My wife and I watched the British "competition" show The Victorian House Of Arts And Crafts; after the first episode we almost gave up because it started out with some annoying reality TV tropes, they tried to emphasize conflicts and make one of the competitors a villain...but it didn't really work and I think they learned their lesson and it quickly became a show about artisans being given restrictions in order to make something interesting that they never had before. You do feel bad for them when they fail, but it's not portrayed as "losing," just part of the creative process. There's weekly "winner", chosen by judges, and I went back to try and figure out if there was a winner of the whole series, and if there was they mentioned it in passing, no big ceremony, the series ended on a party where everyone enjoyed all the art that was created.

I could watch a lot more shows like this, something spanning multiple episodes that is creative and generative but open-ended and uncompetitive. "Making It" here in the US is probably the closest but it leans very heavily into the competition part.
posted by AzraelBrown at 12:28 PM on April 30 [2 favorites]
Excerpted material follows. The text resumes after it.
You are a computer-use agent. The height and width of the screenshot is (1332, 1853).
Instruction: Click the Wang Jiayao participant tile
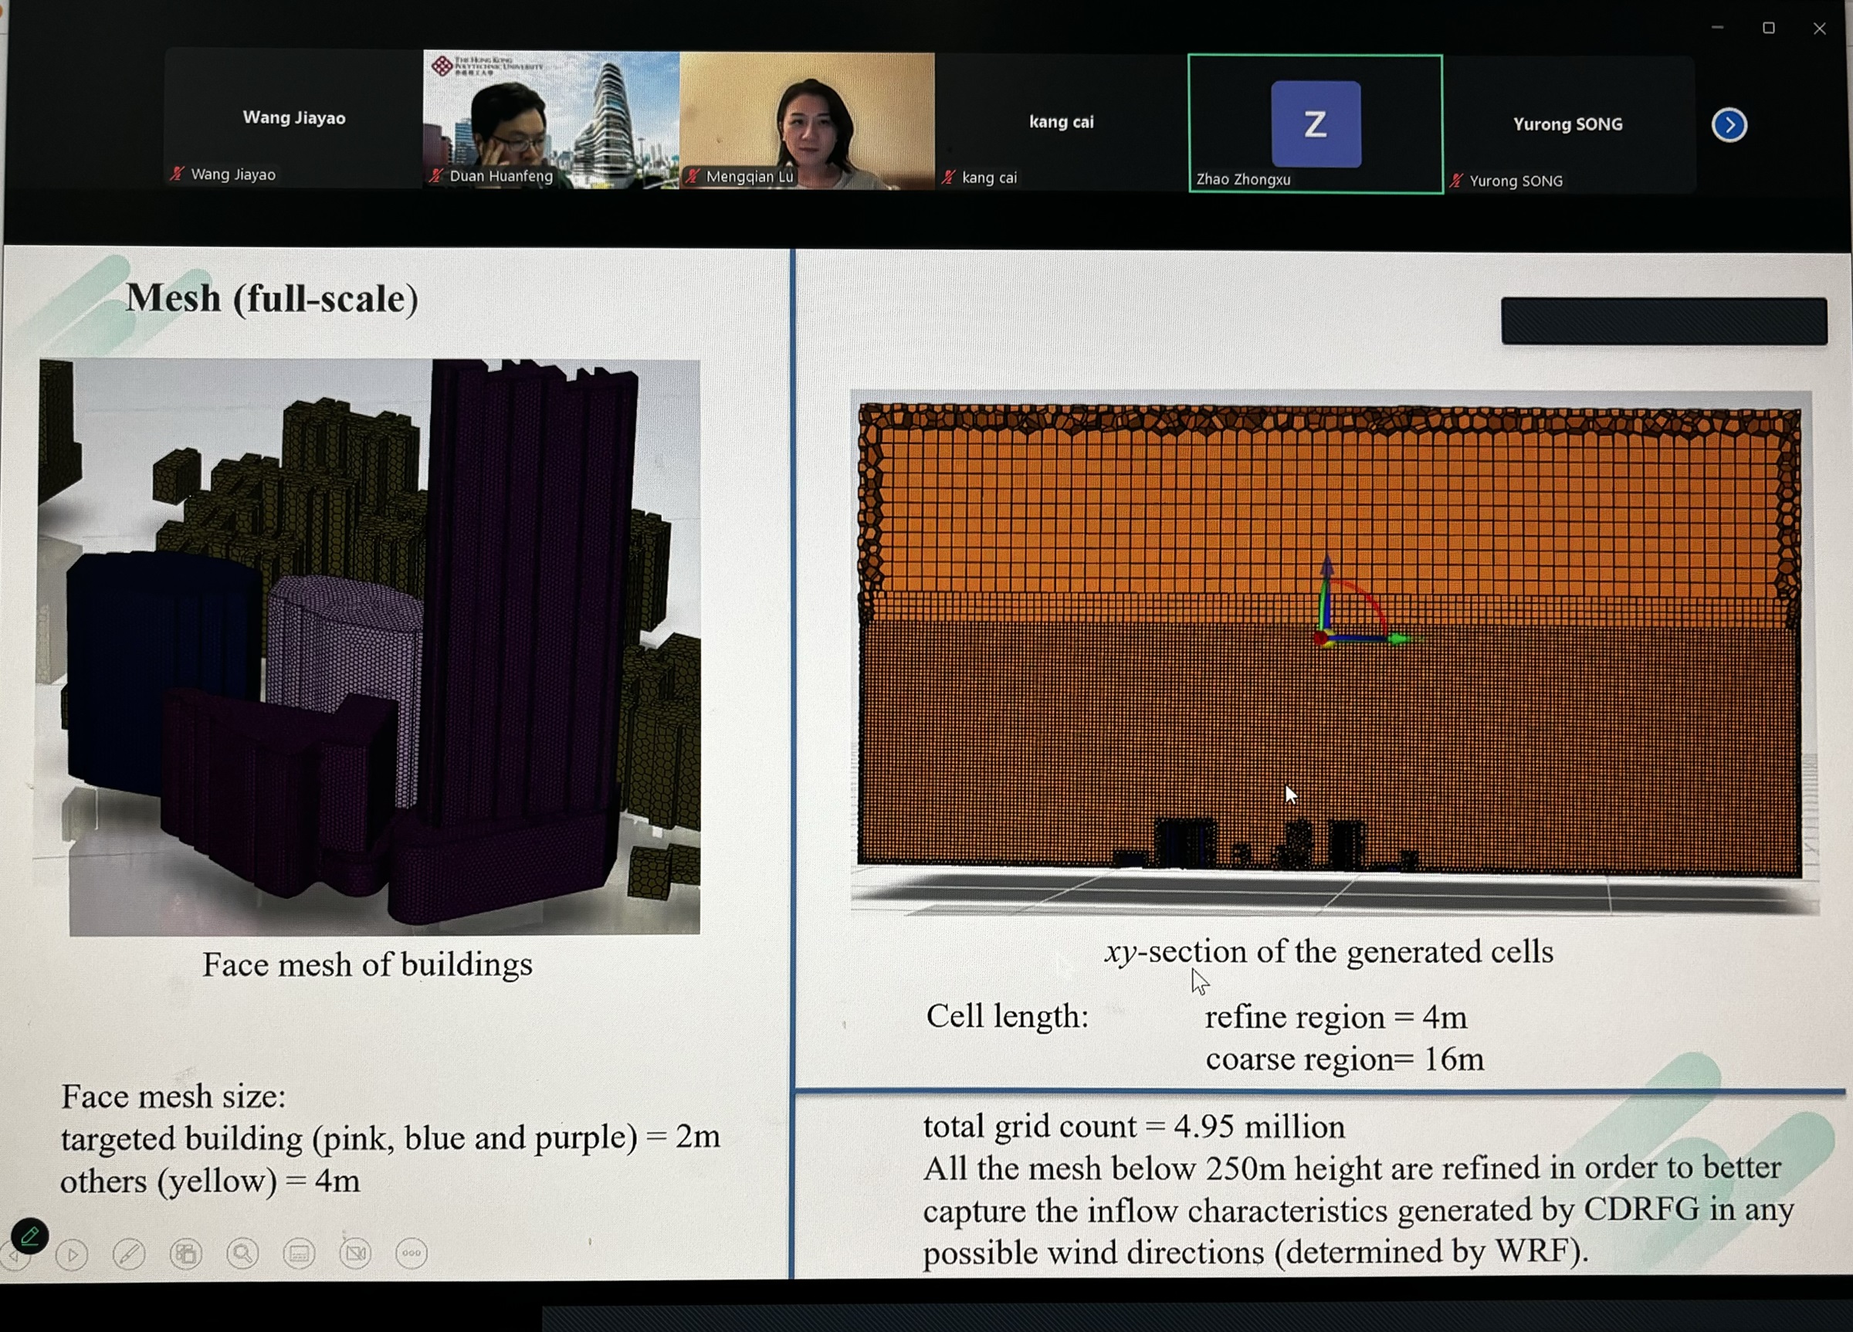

She asked the wrong writer. For Reacher Said Nothing: Lee Child and the Making of Make Me, Andy Martin sat "a couple of yards behind [Child], peering over his shoulder ... for the next 8 months."

I just might have to read that, though I've never read (or watched) anything Jack Reacher.

I love the premise of this piece because as a beginner writer, there is so much mystery into how the sausage gets made. I've found a few YT videos of some people who sort of outline or plot on camera, and I've seen a couple of videos of someone actually writing (that is, it shows their computer screen as they write) and I find it utterly fascinating. Writing's one of those things where there is lots of written or oral advice but few opportunities to actually watch a master at their craft.

(And yes, I'm aware that watching these videos is satisfying in part because it tricks my brain into thinking that I'm in fact writing instead of procrastinating down another craft rabbit hole...)
posted by synecdoche at 2:06 PM on April 30 [1 favorite]


For anyone who wants the no-holds-barred over-the-shoulder view of how writers make their sausages, John Steinbeck's diary during his writing of The Grapes of Wrath is available in book form as "Working Days", just FYI.

I... don't really have the words to describe it, even superlatives feel like an insult. It feels so sacred to me that I can't bring myself to read it properly (I read a couple of entries, IT IS THE REAL THING) until I start working on my novel again.